▸ **PASSAGE PROVIDED**
——

IMO writing the & (or -) explicitly in that code would make it clearer what was going on and would still ensure that the check is optimized away. wrapping: works too, but it's not the common case anyway.

How do we justify forcing people to write arithmetic operations that are always optimized away? We have &>> so people don't have to write x >> (count & x.bitWidth) every time.

People do not (only) write source code for the benefit of the compiler.

1 Like

Right. The compiler doesn’t care about excess noise arithmetic that can simply optimize away. The people writing and reading the code do care, however.

“Compute both sides of a branch and select the valid result” is an important programming model for SIMD. This often gets people into trouble as C compilers get smarter and exploit UB, but rather than taking that pattern off the table, we can fix this without sacrificing performance by defining those edge cases. Wrapping table indices is one such opportunity.

Put another way: if we are unwilling to embrace any SIMD programming idioms, why are we even providing SIMD types or operations? If we want SIMD code to look the same as scalar code, then we should just tell people to write scalar code and improve the autovectorizer.

1 Like

if we are unwilling to embrace any SIMD programming idioms, why are we even providing SIMD types or operations?

This is hyperbole. Not embracing one part of one idiom is not the same as being unwilling to embrace any idioms. We think automatic truncation is an important pitfall elsewhere in the language; why is this any different?

1 Like

We think it's an important pitfall, but we have escape valves for it in cases where it's idiomatic and necessary for performance, like &+ and &>>. This is such a case.

In particular, for dynamic indices, checking that they are in-range before doing the shuffle is a significant performance hazard. For vectors that fit in register and a dynamic index vector, it takes us from and + shuffle to, best case, something like add + cmp + movmsk + test + jne + shuffle (x86) (or maybe conjure mask + ptest + jne + shuffle depending on baseline) or cmp + minv + fmov + cmp + bne + tbl (arm).

——

▸ **GIVEN RECORDS**

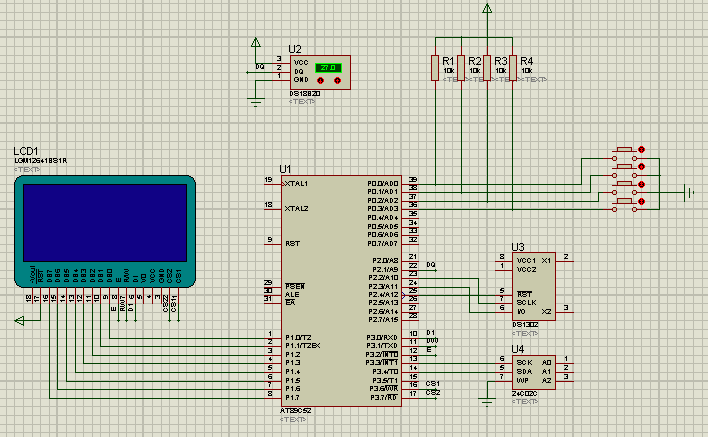Click the DS18B20 temperature increase arrow
The height and width of the screenshot is (437, 708).
[x=337, y=81]
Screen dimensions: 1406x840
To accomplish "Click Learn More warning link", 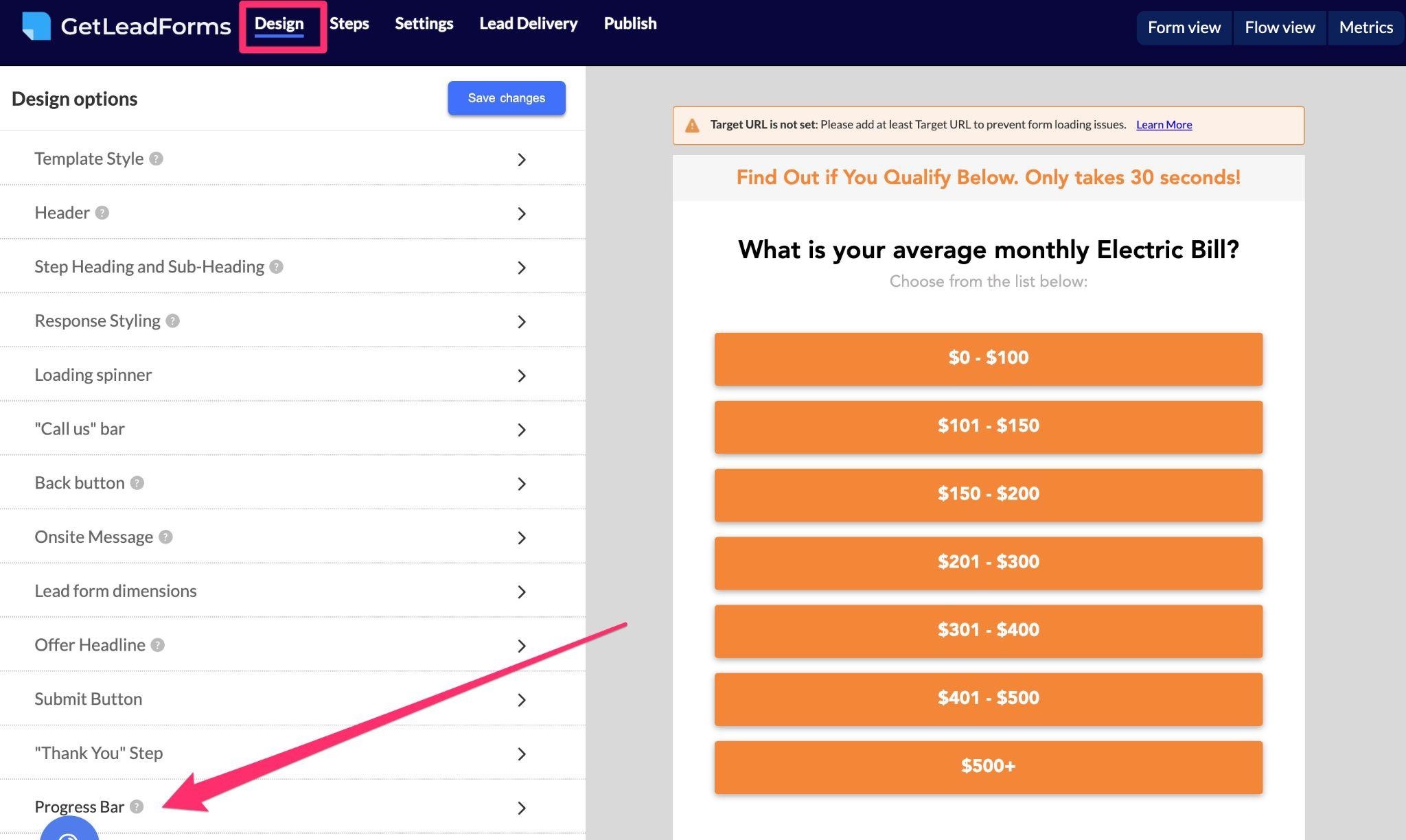I will [1164, 125].
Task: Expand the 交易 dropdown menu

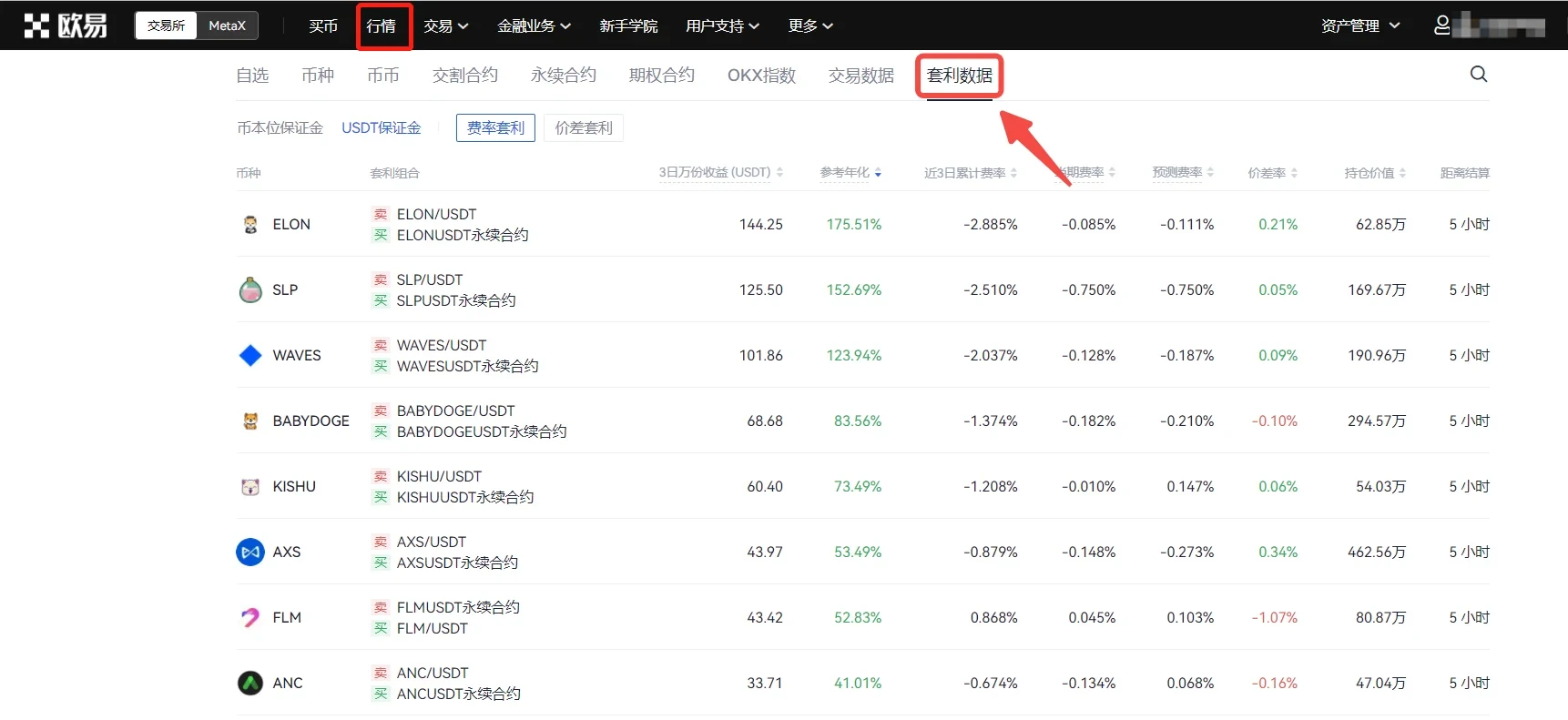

——

▸ **WHAT IS ASKED**
A – According to the SIMD discussion, which programming model is important for SIMD?
B – Carry on the SIMD discussion, picking up after its last sentence.
The lines aren't needed for this work.

▸ **ANSWERS PROVIDED**
A – "Compute both sides of a branch and select the valid result."

B –
1 Like

I don't have a strong opinion on most of the mini proprosals here, but I don't like polluting the global namespace with any and all.

  • Static scalarCount: +1

  • Extending vectors: Ok, but why not forms where the scalar comes before the vector? Why only afterward? I agree that the label adds no value.

  • Swizzle design: -1 as written. This is a complicated topic with many possible design directions. Given the weirdness with vec3 in particular, I can't get excited about this design. Did you consider having the subscript take an enum, which would allow expressions like vec[.x, .x, .y, .z]? It isn't as general as what you propose, but is more ergonomic for the common case and doesn't have the vec3 weirdness.

  • Reductions: I get why you want any/all to be global functions. I was originally opposed to this but have since come around. That said, I don't understand why you want wrappedSumand min to be properties - This seems inconsistent and strange to me, and the alternatives section doesn't explain this.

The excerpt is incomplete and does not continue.